Blood tests for lead, the only way to tell if a child has been exposed, are typically performed by pricking a finger or heel or tapping a vein at 1- and 2-year-old well-child visits. A blood test with elevated lead levels triggers the next critical steps in accessing early intervention for the behavioral, learning and health effects of lead poisoning and also identifying the source of the lead to prevent further harm.
Because of the pandemic, though, the drop in blood tests means referrals for critical home inspections plus medical and educational services are falling, too. And that means help isn't reaching poisoned kids, a one-two punch, particularly in communities of color, said Yvonka Hall, a lead poisoning prevention advocate and co-founder of the Cleveland Lead Safe Network. And this all comes amid COVID-related school and child care closures, meaning kids who are at risk are spending more time than ever in the place where most exposure happens: the home.

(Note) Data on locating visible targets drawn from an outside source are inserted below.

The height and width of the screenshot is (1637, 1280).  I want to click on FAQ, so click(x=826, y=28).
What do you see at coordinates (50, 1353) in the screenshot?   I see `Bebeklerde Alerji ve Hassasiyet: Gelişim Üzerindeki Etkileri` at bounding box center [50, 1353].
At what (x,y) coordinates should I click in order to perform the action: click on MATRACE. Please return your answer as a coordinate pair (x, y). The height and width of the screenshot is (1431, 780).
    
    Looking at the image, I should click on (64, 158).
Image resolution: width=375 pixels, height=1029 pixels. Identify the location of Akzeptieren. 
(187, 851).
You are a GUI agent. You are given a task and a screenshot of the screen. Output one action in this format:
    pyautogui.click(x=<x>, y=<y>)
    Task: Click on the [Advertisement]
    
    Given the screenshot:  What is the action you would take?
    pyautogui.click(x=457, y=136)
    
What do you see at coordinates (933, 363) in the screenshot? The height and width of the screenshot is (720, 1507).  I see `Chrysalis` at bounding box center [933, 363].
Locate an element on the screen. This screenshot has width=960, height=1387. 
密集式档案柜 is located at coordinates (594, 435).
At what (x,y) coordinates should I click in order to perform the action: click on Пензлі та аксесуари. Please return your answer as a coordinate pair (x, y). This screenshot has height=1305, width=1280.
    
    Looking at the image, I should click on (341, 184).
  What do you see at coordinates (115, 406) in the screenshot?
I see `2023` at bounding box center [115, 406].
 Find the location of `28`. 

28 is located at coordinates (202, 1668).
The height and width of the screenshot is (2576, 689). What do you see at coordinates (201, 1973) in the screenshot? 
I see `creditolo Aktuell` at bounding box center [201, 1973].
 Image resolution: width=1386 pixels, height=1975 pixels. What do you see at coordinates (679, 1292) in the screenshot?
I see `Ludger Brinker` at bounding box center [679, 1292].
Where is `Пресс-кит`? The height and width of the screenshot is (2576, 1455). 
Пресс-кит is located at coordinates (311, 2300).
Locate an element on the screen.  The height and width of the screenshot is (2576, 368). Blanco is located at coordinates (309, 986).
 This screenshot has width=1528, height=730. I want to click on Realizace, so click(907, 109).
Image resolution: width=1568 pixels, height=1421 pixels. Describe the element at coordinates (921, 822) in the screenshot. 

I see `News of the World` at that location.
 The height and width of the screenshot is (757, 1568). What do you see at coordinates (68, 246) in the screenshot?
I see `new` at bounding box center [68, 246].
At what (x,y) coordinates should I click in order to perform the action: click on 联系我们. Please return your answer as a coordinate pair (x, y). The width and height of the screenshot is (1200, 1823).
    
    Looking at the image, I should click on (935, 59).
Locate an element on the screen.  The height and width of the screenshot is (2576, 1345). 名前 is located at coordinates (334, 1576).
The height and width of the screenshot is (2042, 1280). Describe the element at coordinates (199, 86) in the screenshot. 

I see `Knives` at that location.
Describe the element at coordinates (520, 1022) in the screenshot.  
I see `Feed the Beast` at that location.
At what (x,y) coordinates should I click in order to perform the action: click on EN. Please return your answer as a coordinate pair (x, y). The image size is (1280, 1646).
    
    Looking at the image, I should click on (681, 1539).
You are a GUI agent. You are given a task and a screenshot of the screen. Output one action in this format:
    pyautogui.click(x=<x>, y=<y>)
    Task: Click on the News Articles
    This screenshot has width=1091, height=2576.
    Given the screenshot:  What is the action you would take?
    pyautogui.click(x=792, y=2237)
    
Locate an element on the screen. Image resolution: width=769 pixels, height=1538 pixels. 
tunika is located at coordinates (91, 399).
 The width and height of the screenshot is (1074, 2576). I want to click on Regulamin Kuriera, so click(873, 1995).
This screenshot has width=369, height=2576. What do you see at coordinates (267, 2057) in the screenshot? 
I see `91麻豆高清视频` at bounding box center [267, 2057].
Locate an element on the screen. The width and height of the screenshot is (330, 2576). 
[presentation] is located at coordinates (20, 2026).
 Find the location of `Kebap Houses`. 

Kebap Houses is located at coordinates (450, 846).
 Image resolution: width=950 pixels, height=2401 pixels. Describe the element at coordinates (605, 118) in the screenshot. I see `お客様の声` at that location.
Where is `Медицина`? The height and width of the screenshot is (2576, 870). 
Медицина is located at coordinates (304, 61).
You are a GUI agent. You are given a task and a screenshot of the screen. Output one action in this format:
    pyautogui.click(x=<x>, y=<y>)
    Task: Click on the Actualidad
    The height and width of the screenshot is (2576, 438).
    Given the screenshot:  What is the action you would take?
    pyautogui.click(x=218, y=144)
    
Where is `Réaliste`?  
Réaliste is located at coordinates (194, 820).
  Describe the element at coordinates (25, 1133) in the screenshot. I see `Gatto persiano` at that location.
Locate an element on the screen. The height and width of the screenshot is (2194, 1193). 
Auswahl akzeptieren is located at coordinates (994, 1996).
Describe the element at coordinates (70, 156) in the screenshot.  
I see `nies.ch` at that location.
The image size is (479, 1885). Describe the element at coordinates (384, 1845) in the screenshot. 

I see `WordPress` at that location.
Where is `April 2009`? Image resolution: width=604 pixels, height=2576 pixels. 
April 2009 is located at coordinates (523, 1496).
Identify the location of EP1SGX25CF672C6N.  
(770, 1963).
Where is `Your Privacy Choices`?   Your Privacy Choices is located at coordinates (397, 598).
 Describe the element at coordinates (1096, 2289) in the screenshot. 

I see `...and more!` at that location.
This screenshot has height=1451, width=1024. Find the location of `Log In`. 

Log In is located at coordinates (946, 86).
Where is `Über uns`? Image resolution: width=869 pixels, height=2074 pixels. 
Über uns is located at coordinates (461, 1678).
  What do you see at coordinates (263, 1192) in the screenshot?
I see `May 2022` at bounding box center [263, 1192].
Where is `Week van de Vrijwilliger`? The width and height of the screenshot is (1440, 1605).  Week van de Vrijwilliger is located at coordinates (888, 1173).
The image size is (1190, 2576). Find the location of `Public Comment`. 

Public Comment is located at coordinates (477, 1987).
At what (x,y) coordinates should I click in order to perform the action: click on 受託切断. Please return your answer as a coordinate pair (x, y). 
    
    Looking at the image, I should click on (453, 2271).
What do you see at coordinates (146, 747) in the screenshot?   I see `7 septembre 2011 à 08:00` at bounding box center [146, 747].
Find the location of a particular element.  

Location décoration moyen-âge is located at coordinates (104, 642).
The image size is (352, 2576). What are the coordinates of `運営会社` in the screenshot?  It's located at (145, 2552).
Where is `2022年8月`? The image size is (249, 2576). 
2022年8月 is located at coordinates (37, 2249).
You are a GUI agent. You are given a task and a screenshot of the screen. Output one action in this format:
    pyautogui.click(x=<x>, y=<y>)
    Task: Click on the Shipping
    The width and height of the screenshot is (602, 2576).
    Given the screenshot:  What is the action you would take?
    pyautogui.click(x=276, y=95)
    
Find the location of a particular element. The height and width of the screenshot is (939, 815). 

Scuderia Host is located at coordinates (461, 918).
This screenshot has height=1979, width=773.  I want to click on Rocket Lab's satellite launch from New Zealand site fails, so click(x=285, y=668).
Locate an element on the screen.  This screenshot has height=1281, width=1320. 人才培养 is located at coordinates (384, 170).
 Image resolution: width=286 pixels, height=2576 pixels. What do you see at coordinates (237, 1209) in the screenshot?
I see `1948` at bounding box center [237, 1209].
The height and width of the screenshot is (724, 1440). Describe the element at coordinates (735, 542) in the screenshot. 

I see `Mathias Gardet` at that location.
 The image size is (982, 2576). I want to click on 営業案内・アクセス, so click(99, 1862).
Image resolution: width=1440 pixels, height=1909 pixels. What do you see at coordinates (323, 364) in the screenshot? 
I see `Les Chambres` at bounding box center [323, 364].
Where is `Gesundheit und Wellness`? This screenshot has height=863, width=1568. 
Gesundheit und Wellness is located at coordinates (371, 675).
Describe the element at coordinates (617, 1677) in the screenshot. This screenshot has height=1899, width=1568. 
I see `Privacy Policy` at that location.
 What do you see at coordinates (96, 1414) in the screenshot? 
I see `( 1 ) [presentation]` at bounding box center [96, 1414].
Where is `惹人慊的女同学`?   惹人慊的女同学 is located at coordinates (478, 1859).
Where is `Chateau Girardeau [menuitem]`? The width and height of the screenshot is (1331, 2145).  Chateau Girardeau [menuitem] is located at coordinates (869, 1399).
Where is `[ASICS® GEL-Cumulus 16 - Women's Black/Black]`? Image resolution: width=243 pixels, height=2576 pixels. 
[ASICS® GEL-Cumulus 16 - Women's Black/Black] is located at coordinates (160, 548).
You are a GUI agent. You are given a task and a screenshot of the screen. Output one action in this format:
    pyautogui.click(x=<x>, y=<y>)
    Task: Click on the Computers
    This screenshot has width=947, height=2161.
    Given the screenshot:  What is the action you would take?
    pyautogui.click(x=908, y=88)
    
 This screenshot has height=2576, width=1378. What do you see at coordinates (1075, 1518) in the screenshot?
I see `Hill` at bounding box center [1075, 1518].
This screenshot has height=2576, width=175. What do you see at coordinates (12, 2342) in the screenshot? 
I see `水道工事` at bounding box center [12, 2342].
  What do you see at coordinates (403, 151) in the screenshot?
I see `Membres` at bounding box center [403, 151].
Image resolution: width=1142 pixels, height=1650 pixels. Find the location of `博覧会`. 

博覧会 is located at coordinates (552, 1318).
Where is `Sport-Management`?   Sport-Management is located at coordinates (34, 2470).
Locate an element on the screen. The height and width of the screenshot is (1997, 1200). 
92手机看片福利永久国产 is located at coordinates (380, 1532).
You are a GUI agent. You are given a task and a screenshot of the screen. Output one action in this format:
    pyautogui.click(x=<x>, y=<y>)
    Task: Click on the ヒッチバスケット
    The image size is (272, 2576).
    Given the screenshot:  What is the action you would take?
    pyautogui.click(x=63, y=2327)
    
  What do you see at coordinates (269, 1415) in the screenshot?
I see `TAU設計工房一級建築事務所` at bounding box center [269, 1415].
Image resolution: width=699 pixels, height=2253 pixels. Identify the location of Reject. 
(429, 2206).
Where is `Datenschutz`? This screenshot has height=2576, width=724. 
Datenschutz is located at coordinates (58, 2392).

"Inside is dangerous," Hall said.
The CDC estimates about 500,000 U.S. children between ages 1 and 5 have been poisoned by lead, probably an underestimate due to the lack of widespread testing in many communities and states. In 2017, more than 40,000 children had elevated blood lead levels, defined as higher than 5 micrograms per deciliter of blood, in the 23 states that reported data.
While preliminary June and July data in some states indicates lead testing is picking up, it's nowhere near as high as it would need to be to catch up on the kids who missed appointments in the spring at the height of lockdown orders, experts say. And that may mean some kids will never be tested.
"What I'm most worried about is that the kids who are not getting tested now are the most vulnerable - those are the kids I'm worried might not have a makeup visit," said Stephanie Yendell, senior epidemiology supervisor in the health risk intervention unit at the Minnesota Department of Health.
There's a critical window for conducting lead poisoning blood tests, timed to when children are crawling or toddling and tend to put their hands on floors, windowsills and door frames and possibly transfer tiny particles of lead-laden dust to their mouths.